Data science is related to that form of study from where the information comes and how it is represented.
What are the basics of Data Science?
The data science field thus includes disciplines such as computer science, statistics, and, mathematics and also incorporates techniques like visualization, group analysis, data mining, and machine learning. Data science is that discipline, which encompasses statistics and related branches of mathematics, machine learning and other analytic processes, that increase borrows from high-performance scientific computing, to extract future insights from data to address new information or data.
What is the need to learn Data Science?
If you aspire to become a Data Scientist it is one of the essential knowledge which you need to master in order to execute the tasks using its skills to tackle real-world data analysis issues and challenges.

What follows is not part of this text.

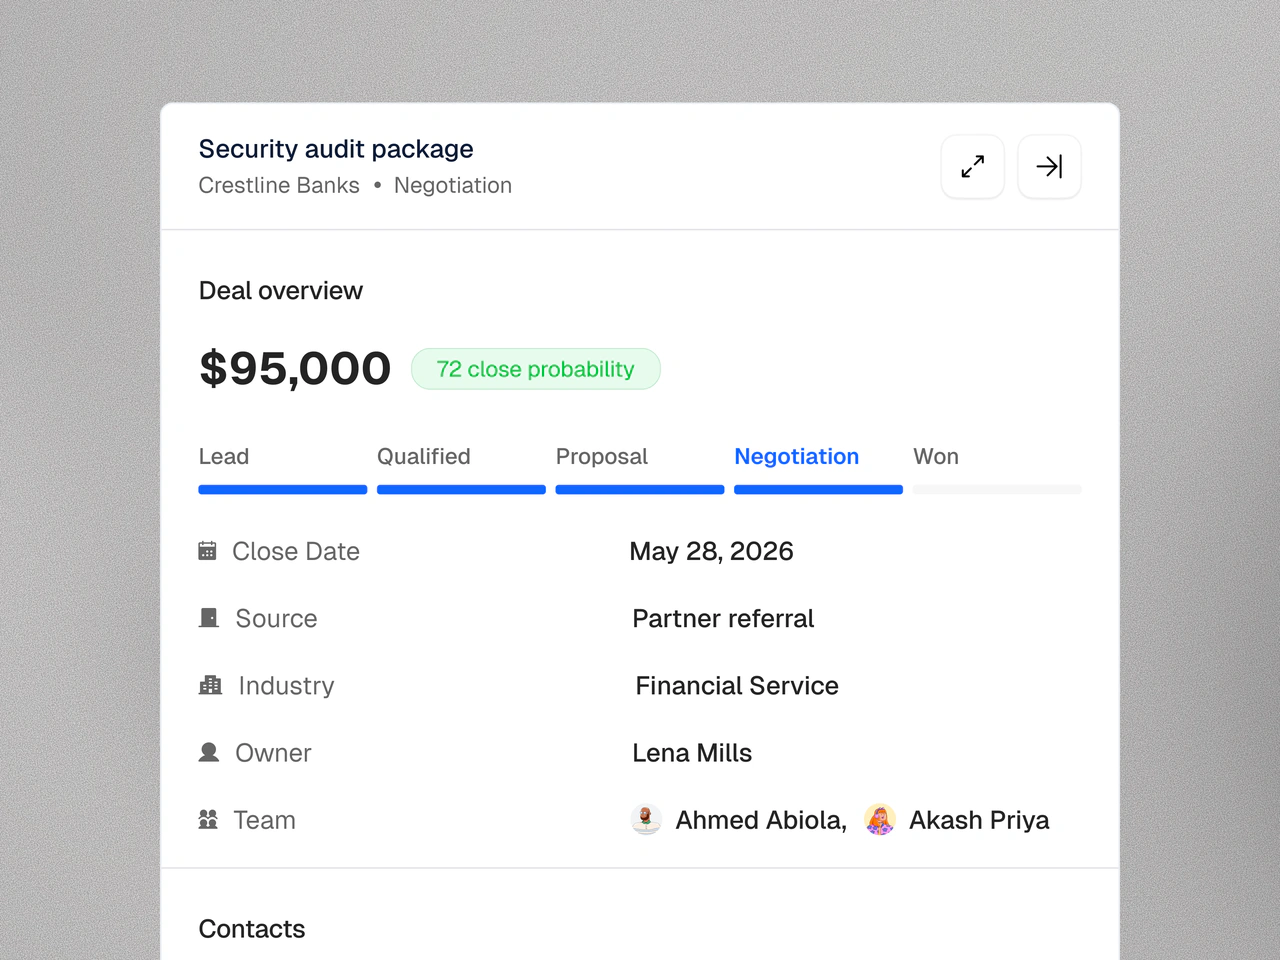Screen dimensions: 1280x960
Task: Select the Negotiation stage label
Action: [x=797, y=456]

Data Science is also related to machine learning which helps the participants to build up various skills that help the users to learn other programming essentials so that they can stay ahead of their competitors.
Not only this if the individual wishes to become a data scientist then they need to make a positive contribution to bring out the changes to help the society. Data science is sure to offer you attractive superpowers that are beyond once imagination. One of the major concerns right now is to restructure the industries in the field of healthcare as many people with inadequate facilities in rural areas are losing their lives.
Data scientists should also possess an amalgamation of statistical skills, data mining, machine learning, and, analytic, and hold experience in coding and algorithms. In addition to manage and interpret large data, most of the data scientists are skilled to handle the tasks that include creating a model for data visualization to help demonstrate the digital information’s business value.
Data scientists are required to draw digital information from various sources. They are required to utilize the list of growing channels that include social media, electronic gadgets such as smartphones, and internet of things (IoT) devices, surveys, purchases, internet behavior and searches.
I hope you got an idea of how data science is essential to face real-world problems. Many data scientists are thus working hard to recognize patterns that will bring solutions to varied issues by way of data mining. At present Data Science is used to reach company goals across a number of industries from agriculture to dating apps like tinder and banking institutions are utilizing mining data to boost fraud detection which helps refine and identify the right audiences.